Selected passage
2.2 Child labor laws in North Carolina
Rules and Regulations of the Department of Labor Relative to the Employment of Children Under Sixteen Years of Age... Effective June 1, 1933. North Carolina Department of Labor, A. L. Fletcher, Commissioner.
Rules and regulations… relative to child labor
Under Chapter 312, Public Laws of 1931, the Department of Labor took over all of the rights, powers and duties of the North Carolina Child Welfare Commission. For the complete laws relative to Child Labor, see Chapter 90, Consolidated Statutes of North Carolina, as amended. Under the law, it becomes the duty of the Department of Labor, “to make and formulate . . . . . rules and regulations for enforcing and carrying out the provisions of this article.” (Article 1, Child Labor Regulations, C. S., Chapter 90.)
Children under 16
No child under 16 years of age shall be employed or permitted to work in, or about, or in connection with any mill, factory, cannery, workshop, manufacturing or mercantile establishment, laundry, bakery, office, hotel, restaurant, barber shop, boot-black stand, public stable, garage, place of amusement, brick yard, lumber yard, or any messenger or delivery service, (Sec. 5032, C. S.), until an employment certificate has been issued on forms prescribed by the Department of Labor as follows:
- Form No. 1 — Employer’s Application for Certificate.
- Form No. 2 — Parent’s Statement of Age.
- Form No. 3 — Physician’s Certificate.
(Note: Old Form C-7, School Record, etc., has been discontinued. Enter grade completed by child on back of Form No. 2.)

Task prompt
According to the North Carolina child labor regulations, what should be done with the grade a child has completed now that Form C-7 is discontinued? The material below this point was taken from a different source than the North Carolina child labor regulations.

Dataset records
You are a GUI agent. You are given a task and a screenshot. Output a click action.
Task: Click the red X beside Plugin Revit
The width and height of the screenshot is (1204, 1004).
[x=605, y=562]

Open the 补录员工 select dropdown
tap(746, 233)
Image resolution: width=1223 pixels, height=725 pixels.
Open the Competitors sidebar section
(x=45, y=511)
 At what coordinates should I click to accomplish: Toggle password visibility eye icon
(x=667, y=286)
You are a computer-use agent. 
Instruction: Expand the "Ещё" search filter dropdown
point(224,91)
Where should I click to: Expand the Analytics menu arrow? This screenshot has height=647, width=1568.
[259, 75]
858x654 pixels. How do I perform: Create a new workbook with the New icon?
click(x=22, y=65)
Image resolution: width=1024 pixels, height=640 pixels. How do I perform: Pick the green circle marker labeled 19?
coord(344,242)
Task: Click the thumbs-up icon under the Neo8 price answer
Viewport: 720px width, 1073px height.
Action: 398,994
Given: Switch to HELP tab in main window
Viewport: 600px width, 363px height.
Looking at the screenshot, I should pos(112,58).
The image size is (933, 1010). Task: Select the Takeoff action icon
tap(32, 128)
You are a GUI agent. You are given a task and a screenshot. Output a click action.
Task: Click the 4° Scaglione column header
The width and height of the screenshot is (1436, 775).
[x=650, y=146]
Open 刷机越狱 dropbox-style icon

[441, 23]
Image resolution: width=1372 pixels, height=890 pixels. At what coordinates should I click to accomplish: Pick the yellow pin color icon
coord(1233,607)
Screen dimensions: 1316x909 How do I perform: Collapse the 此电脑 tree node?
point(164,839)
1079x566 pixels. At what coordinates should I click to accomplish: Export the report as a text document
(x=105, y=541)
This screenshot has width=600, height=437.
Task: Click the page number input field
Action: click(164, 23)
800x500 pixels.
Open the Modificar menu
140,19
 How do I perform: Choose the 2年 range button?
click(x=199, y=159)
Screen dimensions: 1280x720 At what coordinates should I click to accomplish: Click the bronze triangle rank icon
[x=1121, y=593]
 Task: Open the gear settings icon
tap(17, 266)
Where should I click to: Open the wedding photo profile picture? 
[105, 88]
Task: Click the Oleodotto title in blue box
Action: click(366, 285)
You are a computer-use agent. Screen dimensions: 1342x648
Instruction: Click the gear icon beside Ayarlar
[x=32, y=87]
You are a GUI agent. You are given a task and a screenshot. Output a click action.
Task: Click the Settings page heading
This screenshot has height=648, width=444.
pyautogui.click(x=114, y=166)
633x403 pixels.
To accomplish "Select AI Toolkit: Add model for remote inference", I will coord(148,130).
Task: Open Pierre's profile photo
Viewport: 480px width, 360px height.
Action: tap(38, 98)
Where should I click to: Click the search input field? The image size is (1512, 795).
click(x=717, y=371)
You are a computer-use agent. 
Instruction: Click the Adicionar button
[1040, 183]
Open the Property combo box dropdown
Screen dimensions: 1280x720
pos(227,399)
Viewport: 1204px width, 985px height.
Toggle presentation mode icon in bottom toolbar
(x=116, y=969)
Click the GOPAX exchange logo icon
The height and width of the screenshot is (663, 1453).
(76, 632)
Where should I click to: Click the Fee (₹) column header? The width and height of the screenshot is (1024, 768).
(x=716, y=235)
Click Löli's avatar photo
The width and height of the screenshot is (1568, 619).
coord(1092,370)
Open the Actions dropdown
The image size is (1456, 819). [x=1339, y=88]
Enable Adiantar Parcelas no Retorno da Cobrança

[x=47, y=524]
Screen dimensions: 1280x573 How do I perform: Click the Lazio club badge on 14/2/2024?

Solution for this task
It should be entered on the back of Form No. 2.